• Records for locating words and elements
■ ■ ■ ■

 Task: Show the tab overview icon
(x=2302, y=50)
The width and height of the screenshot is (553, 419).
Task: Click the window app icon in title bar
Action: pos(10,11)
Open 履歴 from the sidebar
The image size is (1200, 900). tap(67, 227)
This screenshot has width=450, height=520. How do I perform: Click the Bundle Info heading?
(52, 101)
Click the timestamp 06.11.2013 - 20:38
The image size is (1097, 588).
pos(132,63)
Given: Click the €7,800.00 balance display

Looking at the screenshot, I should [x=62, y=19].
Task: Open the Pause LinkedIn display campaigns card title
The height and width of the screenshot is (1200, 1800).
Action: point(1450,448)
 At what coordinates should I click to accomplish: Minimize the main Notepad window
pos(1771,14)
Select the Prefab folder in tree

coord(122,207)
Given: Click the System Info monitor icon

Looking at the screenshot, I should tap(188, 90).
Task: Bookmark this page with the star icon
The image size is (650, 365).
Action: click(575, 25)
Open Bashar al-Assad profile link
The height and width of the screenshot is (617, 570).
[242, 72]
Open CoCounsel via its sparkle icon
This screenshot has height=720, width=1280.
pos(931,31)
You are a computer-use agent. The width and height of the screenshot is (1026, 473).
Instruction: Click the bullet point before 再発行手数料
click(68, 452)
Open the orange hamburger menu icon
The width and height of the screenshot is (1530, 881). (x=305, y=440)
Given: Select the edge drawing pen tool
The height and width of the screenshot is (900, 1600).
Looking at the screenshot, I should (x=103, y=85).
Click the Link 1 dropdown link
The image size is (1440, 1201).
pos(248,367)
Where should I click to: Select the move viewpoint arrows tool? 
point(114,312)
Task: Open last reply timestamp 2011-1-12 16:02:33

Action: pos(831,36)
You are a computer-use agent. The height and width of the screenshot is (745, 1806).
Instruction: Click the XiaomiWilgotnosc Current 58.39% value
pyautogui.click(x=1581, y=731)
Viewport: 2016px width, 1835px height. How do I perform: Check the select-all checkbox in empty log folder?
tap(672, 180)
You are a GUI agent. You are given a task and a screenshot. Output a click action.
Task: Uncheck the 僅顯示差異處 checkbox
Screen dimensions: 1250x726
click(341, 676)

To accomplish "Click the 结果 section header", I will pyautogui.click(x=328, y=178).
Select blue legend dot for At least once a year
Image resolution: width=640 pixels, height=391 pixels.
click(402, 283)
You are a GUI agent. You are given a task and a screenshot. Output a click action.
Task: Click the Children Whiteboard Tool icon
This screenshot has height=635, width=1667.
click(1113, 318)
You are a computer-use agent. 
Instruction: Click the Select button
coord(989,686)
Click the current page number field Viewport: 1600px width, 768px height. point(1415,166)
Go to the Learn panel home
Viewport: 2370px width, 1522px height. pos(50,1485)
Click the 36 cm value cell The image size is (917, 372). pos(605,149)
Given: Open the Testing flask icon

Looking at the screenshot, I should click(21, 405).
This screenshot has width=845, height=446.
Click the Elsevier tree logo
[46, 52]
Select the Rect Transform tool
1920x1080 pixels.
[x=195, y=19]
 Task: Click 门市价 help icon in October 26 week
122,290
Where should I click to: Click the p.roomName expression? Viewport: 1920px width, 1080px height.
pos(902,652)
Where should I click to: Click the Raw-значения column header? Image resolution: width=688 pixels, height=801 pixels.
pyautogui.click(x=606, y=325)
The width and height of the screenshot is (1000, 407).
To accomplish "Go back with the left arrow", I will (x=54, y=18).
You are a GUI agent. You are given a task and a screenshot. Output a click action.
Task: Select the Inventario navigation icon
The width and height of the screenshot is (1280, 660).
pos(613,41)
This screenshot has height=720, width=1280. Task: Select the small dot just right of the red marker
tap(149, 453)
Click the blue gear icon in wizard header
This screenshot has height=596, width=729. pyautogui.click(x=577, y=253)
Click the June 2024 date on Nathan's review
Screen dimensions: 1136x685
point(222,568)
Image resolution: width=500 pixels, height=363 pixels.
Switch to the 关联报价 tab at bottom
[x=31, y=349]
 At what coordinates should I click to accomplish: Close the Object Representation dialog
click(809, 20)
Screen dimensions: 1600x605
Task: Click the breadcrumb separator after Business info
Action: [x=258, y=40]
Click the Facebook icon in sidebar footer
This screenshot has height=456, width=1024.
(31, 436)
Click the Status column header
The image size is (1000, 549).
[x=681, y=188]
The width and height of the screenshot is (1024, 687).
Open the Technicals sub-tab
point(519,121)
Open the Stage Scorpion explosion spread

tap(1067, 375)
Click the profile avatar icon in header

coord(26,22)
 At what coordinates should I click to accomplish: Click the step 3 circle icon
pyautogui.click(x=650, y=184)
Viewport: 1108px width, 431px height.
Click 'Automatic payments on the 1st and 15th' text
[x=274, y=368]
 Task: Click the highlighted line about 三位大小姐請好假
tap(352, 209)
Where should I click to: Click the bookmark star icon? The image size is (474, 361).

■ ■ ■ ■

• WHAT THIS TASK INVOLVES
Quote the records word for word, from the line containing "Click the timestamp 06.11.2013 - 20:38" through the line containing "pos(931,31)", both lines included.

• RESULT
Click the timestamp 06.11.2013 - 20:38
The image size is (1097, 588).
pos(132,63)
Given: Click the €7,800.00 balance display

Looking at the screenshot, I should [x=62, y=19].
Task: Open the Pause LinkedIn display campaigns card title
The height and width of the screenshot is (1200, 1800).
Action: point(1450,448)
 At what coordinates should I click to accomplish: Minimize the main Notepad window
pos(1771,14)
Select the Prefab folder in tree

coord(122,207)
Given: Click the System Info monitor icon

Looking at the screenshot, I should tap(188, 90).
Task: Bookmark this page with the star icon
The image size is (650, 365).
Action: click(575, 25)
Open Bashar al-Assad profile link
The height and width of the screenshot is (617, 570).
[242, 72]
Open CoCounsel via its sparkle icon
This screenshot has height=720, width=1280.
pos(931,31)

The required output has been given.